### What to produce
After finding the line with "Contact (284, 29)" in the data below, set down exactly each line through the one with "[Menu] (386, 249)", inclusive, and stop there.

### Supplied data
--------

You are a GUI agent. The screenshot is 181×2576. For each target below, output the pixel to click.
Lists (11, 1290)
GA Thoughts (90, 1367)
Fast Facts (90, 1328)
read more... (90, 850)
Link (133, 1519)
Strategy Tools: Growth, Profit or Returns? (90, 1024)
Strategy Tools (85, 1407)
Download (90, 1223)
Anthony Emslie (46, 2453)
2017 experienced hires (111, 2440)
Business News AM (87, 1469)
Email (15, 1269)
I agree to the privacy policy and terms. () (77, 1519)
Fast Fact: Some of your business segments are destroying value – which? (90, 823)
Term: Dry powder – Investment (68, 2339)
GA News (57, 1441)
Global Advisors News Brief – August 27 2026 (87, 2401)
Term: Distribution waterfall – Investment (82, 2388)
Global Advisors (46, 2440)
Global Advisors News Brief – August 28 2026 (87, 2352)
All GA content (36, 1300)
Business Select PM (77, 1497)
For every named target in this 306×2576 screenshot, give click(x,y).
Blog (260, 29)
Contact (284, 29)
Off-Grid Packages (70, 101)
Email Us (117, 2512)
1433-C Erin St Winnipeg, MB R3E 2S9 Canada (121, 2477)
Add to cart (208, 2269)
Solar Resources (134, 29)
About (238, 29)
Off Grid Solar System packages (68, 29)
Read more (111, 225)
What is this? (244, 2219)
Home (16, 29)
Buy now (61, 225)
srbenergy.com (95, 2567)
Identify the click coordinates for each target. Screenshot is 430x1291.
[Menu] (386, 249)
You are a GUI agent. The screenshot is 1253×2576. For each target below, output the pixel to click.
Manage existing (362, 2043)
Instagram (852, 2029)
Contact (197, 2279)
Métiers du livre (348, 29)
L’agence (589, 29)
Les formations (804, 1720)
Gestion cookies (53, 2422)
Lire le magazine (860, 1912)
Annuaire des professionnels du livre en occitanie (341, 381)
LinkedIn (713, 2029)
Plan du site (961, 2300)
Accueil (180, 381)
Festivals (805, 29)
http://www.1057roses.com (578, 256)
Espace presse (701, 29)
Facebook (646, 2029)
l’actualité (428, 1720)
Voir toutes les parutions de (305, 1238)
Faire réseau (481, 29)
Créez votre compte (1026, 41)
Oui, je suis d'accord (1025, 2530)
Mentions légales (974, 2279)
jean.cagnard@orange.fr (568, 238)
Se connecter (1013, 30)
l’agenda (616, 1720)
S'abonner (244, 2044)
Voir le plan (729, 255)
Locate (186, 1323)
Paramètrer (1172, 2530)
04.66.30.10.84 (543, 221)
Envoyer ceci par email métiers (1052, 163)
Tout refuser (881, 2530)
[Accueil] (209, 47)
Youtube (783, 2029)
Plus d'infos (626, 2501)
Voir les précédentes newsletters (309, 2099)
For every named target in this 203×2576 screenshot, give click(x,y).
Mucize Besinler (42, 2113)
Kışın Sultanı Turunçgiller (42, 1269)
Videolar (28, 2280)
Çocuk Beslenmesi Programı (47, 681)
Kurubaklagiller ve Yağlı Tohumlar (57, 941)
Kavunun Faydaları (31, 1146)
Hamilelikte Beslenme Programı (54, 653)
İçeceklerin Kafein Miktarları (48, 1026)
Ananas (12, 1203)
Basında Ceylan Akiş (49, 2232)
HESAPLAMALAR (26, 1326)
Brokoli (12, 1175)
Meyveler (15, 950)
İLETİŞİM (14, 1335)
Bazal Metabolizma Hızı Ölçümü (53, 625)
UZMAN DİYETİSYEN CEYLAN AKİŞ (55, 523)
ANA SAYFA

--------

### Your solution
Contact (284, 29)
Off-Grid Packages (70, 101)
Email Us (117, 2512)
1433-C Erin St Winnipeg, MB R3E 2S9 Canada (121, 2477)
Add to cart (208, 2269)
Solar Resources (134, 29)
About (238, 29)
Off Grid Solar System packages (68, 29)
Read more (111, 225)
What is this? (244, 2219)
Home (16, 29)
Buy now (61, 225)
srbenergy.com (95, 2567)
Identify the click coordinates for each target. Screenshot is 430x1291.
[Menu] (386, 249)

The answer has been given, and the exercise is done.